Set down the passage of the numbered quotations from "10 [on the Duke" up to and including "the midday sun.", keeping every word unchanged.
=== Text block ===
9 [In 1940, on coping with air raids] When the warning sounds I gather up some pillows, a pack of cards and a bottle of gin, tuck myself beneath the stairs and do very nicely with the consolations of a drink and solitaire until "all clear" sounds.
10 [on the Duke of Windsor 's abdication to in order to marry a divorced woman] A statue should be erected to Mrs. Simpson in every town in England for the blessing she has bestowed upon the country.
11 Mad dogs and Englishmen go out in the midday sun.
12 [on one of his most famous love songs, "I'll See You Again"] I have heard it played in all parts of the world. Brass bands have blared it, string orchestras have swooned it, Palm Court quartets have murdered it, barrel organs have ground it out in London squares, and swing bands have tortured it beyond recognition. I am still fond of it and very proud of it.
13 [talking about the diaeresis (two dots) over the "e" in his first name] I didn't put the dots over the "e" in Noël. The language did. Otherwise it's not Noël but Nool!
14 [on A.E. Matthews ] He bumbled through the play like a charming retriever who has buried a bone and can't quite remember where.
15 [on Sophia Loren ] She should have been sculpted in chocolate truffles so that the world could devour her.
16 [MGM studio chief Louis B. Mayer ] ordered Nelson Eddy to marry. Eddy agreed, but he didn't want a virgin bride or some insatiable creature, and Mayer understood. Sometimes the least sexual marriages last the longest, so long as it's mutual . . . Mayer found him an older divorcée who'd been married to a movie director--she was wise to the ways of Tinseltown, she was not sexually demanding or needful, and she was well-pleased to live the comfortable life of a movie star's wife.
=== Raw data ===
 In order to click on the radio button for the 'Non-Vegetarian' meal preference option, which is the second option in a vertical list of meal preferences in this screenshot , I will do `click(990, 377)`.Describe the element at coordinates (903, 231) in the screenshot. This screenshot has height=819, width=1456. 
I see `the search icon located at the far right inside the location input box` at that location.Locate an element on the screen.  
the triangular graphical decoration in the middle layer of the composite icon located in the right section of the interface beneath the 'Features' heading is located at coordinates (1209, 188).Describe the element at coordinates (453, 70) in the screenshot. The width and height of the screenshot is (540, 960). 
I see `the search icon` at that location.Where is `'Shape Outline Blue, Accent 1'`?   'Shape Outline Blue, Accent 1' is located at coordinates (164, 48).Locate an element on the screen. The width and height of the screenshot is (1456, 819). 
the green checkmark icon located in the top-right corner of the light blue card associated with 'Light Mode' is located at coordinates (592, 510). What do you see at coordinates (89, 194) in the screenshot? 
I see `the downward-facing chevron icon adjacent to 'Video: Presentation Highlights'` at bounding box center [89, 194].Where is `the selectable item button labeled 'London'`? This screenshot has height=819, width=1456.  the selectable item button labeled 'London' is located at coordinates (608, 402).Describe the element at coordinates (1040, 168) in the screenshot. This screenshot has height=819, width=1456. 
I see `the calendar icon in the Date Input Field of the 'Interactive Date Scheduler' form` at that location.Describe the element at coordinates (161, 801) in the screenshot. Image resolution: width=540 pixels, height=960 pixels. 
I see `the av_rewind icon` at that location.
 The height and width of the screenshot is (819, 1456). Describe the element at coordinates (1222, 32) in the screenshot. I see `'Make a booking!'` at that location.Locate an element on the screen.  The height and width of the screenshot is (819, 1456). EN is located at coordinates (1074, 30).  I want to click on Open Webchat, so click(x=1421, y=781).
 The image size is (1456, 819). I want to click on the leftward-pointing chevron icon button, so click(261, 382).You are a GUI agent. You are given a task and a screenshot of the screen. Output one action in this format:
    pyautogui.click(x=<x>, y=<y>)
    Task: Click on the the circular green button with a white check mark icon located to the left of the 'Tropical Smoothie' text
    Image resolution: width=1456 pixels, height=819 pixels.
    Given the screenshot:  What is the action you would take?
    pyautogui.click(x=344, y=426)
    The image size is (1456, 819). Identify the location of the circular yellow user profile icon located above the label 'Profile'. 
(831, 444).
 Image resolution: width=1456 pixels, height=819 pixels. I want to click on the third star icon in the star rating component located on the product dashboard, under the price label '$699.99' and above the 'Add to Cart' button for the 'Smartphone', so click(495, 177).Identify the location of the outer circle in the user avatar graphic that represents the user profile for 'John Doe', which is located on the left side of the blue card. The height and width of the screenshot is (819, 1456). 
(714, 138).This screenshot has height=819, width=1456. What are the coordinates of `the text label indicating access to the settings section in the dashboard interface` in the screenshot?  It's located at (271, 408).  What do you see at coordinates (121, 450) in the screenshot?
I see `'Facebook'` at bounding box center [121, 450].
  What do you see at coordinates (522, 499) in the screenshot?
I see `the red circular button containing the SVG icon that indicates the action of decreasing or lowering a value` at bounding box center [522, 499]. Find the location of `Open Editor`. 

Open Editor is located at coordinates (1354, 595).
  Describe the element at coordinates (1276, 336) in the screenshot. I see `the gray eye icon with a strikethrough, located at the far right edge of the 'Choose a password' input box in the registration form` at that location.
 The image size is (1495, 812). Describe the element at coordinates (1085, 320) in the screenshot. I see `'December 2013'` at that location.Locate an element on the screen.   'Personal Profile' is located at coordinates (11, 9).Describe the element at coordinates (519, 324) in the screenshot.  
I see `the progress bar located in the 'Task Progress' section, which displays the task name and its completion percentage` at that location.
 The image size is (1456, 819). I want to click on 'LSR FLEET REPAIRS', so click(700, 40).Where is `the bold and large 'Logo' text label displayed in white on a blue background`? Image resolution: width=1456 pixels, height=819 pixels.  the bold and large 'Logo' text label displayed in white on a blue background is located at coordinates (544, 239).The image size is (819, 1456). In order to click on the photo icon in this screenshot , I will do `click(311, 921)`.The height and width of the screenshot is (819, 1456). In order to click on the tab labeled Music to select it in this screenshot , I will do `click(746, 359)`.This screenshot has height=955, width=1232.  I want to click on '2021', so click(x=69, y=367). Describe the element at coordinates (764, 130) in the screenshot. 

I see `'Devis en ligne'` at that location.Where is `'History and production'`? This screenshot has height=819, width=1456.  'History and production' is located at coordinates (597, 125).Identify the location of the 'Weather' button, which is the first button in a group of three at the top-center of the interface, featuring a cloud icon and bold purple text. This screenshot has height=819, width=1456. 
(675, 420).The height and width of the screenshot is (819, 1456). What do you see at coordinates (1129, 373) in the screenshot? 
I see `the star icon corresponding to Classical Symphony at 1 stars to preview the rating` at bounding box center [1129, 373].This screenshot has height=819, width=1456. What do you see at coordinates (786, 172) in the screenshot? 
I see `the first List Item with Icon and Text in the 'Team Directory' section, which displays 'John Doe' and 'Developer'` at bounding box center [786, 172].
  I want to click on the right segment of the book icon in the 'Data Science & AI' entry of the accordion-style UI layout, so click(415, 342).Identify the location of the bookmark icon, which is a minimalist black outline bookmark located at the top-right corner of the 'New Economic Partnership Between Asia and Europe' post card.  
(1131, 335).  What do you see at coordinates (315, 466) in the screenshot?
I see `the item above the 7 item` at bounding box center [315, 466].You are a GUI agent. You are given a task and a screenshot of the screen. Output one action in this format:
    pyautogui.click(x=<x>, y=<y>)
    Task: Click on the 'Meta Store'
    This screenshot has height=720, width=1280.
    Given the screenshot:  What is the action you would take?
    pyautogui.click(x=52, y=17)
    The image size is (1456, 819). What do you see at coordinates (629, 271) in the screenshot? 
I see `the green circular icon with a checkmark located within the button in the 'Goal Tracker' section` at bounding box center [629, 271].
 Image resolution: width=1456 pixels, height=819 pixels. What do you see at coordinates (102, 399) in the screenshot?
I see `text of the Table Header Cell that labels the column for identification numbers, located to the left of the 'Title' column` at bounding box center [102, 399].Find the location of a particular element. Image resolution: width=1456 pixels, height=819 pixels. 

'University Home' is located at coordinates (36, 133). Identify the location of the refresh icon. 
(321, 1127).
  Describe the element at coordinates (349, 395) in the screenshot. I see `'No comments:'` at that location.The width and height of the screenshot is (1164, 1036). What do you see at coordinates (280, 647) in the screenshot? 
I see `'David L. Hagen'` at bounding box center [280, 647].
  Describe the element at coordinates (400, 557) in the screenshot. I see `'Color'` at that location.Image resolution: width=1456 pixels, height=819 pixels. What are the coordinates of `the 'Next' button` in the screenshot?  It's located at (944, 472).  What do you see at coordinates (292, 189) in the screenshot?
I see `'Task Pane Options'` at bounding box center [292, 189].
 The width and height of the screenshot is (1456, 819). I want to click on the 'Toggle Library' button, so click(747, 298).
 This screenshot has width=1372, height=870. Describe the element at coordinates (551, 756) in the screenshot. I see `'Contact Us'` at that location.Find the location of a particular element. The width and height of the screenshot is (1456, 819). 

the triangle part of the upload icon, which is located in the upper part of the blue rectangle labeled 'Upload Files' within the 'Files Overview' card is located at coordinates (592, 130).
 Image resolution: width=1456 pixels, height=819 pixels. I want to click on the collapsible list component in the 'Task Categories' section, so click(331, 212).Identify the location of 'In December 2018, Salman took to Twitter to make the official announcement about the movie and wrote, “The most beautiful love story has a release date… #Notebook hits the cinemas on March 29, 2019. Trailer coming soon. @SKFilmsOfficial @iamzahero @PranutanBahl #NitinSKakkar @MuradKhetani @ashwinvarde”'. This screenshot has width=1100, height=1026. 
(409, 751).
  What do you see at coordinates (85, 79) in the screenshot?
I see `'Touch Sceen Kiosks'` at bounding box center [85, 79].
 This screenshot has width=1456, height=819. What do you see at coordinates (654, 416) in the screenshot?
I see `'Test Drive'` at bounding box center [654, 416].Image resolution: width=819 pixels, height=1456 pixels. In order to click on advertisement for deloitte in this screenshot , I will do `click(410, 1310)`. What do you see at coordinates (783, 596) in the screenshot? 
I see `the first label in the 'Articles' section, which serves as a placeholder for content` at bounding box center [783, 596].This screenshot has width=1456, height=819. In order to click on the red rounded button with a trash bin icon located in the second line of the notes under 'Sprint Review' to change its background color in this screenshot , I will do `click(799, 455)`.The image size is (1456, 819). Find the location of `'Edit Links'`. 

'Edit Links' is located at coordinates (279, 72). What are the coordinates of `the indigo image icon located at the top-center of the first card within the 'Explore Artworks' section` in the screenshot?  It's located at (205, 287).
===
▶ **Answer area**
10 [on the Duke of Windsor 's abdication to in order to marry a divorced woman] A statue should be erected to Mrs. Simpson in every town in England for the blessing she has bestowed upon the country.
11 Mad dogs and Englishmen go out in the midday sun.